Extracted data entries ::
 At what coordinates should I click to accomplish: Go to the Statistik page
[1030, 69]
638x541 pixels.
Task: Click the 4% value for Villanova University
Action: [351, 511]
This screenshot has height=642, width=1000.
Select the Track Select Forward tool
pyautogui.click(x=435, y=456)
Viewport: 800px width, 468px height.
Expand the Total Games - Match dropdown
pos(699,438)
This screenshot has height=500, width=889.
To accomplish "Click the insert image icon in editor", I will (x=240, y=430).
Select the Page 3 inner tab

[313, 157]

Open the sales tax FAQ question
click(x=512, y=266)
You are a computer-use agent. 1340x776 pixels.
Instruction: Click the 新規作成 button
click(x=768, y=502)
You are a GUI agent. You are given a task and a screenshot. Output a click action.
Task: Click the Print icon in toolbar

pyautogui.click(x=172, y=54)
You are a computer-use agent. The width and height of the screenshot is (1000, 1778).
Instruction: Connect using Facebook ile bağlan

Task statement :: Go through the records above. Copy each line in which the string "screenshot" appears.

Result of the exercise ::
This screenshot has height=642, width=1000.
This screenshot has height=500, width=889.
You are a GUI agent. You are given a task and a screenshot. Output a click action.
You are a computer-use agent. The width and height of the screenshot is (1000, 1778).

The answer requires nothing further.